Two months after the PJCIS report, parliament passed the Security Legislation Amendment (Critical Infrastructure) Act 2021 (Cth) which amends the Security of Critical Infrastructure Act 2018 (Cth). This reflects stage 1 of the reforms. A second, possibly more contentious bill will need to be considered in 2022, most probably after the next election.

Changes passed on 22 November

Expanded definition of Critical Infrastructure

Significantly expanding the definition of critical infrastructure sectors and assets that are defined as critical. This will create positive security obligations for critical infrastructure assets in a broader range of sectors.  The Home Affairs Department published draft Critical Infrastructure Asset Definitions in April 2021. These are likely to be finalised in the near future.

https://www.homeaffairs.gov.au/reports-and-pubs/files/critical-infrastructure-asset-definition-rules-paper.pdf More entities providing information to the Register of

More reporting to government

More organisations being defined as critical infrastructure in turn expands the number of reporting entities (entities with effective control) required to provide information for the government to collect in its Register of Critical Infrastructure Assets.

The government has said “The register is designed to improve knowledge so that the Government can proactively assess national security risks related to an asset, and mitigations can be put in place where necessary.
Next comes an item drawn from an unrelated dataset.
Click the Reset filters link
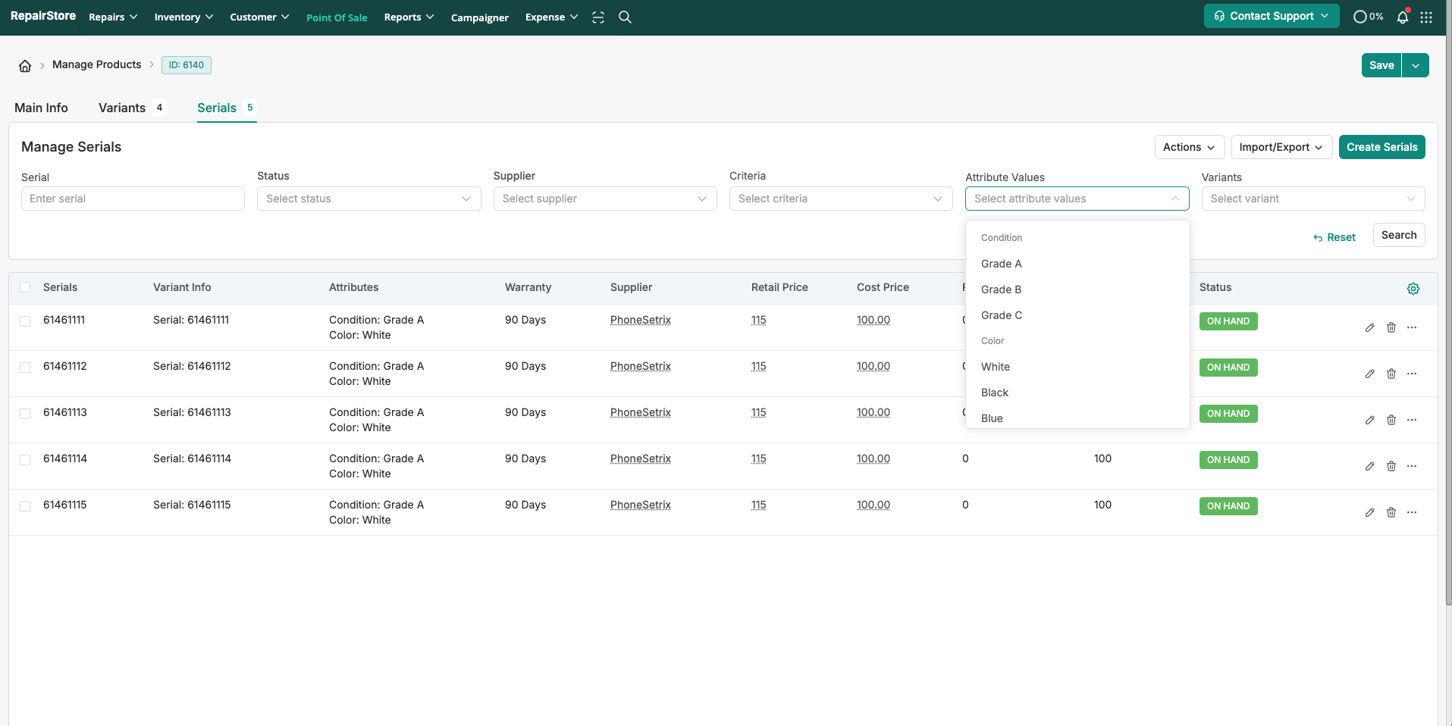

https://www.homeaffairs.gov.au/about-us/our-portfolios/national-security/security-coordination/register-of-critical-infrastructure-assets

Mandatory Notification of Cyber Security Incidents

Organisations that are responsible for “critical infrastructure assets” must now report cyber security incidents affecting those assets to the Australian Signals Directorate (ASD), with the aim of facilitating the development of an aggregated threat picture and more completed understanding of cyber security risks to critical infrastructure, and to enable proactive and reactive cyber response options.

Penalties of up to $55,500 (250 penalty units) are possible outcomes for breaches.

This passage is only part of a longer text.